En 2040, une personne sur quatre en Belgique aura 65 ans ou plus. Un des défis lié au vieillissement de la population est notamment de prévenir le basculement dans la pauvreté d’un nombre toujours grandissant de retraités. L’absence de liaison complète des allocations sociales au bien-être a en effet pour conséquence un décrochage social et économique grandissant des allocataires sociaux et particulièrement des bénéficiaires des pensions les plus modestes [1]. 17 % des pensionnés et pensionnées vivent avec un revenu inférieur au seuil de pauvreté.

Il est donc urgent de revaloriser les pensions les plus basses, notamment celles des femmes, des petits indépendants et des bénéficiaires les plus âgés. Ecolo propose donc d’harmoniser et de relever les pensions minimum des salariés, des carrières mixtes et des indépendants à 1 200 € par mois (pour un isolé) pour une carrière complète.

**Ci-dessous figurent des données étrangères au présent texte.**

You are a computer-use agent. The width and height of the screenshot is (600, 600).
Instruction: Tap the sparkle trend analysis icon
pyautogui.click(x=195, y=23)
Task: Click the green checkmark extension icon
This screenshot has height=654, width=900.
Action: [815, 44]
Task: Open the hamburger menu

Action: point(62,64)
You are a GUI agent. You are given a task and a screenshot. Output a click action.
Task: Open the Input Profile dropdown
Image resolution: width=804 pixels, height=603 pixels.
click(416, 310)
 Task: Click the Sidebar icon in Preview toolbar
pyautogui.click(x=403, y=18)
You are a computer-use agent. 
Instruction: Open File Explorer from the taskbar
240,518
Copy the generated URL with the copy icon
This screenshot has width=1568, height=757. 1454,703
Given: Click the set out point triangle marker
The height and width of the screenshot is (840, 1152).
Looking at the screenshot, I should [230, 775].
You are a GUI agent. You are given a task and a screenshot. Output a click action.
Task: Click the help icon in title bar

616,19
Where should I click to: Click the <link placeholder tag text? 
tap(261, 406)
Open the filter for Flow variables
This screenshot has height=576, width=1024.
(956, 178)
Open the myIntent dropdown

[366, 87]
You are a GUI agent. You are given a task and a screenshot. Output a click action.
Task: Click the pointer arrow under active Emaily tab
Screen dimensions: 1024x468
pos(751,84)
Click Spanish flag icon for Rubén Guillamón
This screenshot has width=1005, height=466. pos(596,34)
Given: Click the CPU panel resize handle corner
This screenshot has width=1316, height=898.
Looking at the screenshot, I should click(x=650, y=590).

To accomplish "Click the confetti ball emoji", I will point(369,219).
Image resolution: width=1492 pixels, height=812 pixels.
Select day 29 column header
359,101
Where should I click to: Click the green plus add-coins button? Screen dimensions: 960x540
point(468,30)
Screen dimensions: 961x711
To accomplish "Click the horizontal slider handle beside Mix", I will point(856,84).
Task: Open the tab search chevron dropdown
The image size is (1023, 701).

[1] Le risque de pauvreté (calculé selon la norme européenne à 60 % du revenu médian) est clairement plus élevé chez les personnes pensionnées que chez les personnes actives et il est plus élevé encore chez les pensionnées et pensionnés les plus âgés : si, en 2001, on estimait que 13 % de la population belge vivait sous le seuil de pauvreté, tel était le cas de 26 % chez les plus de 65 ans, et ce, même si c’est globalement chez les personnes âgées que le patrimoine est le plus élevé (mais ce patrimoine est réparti de manière peu équitable). Les personnes âgées éprouvent par ailleurs plus de difficultés à sortir de cette situation de pauvreté. Le pourcentage de pauvreté de longue durée s’élève à 18 % chez les personnes âgées contre 8 % pour la population totale.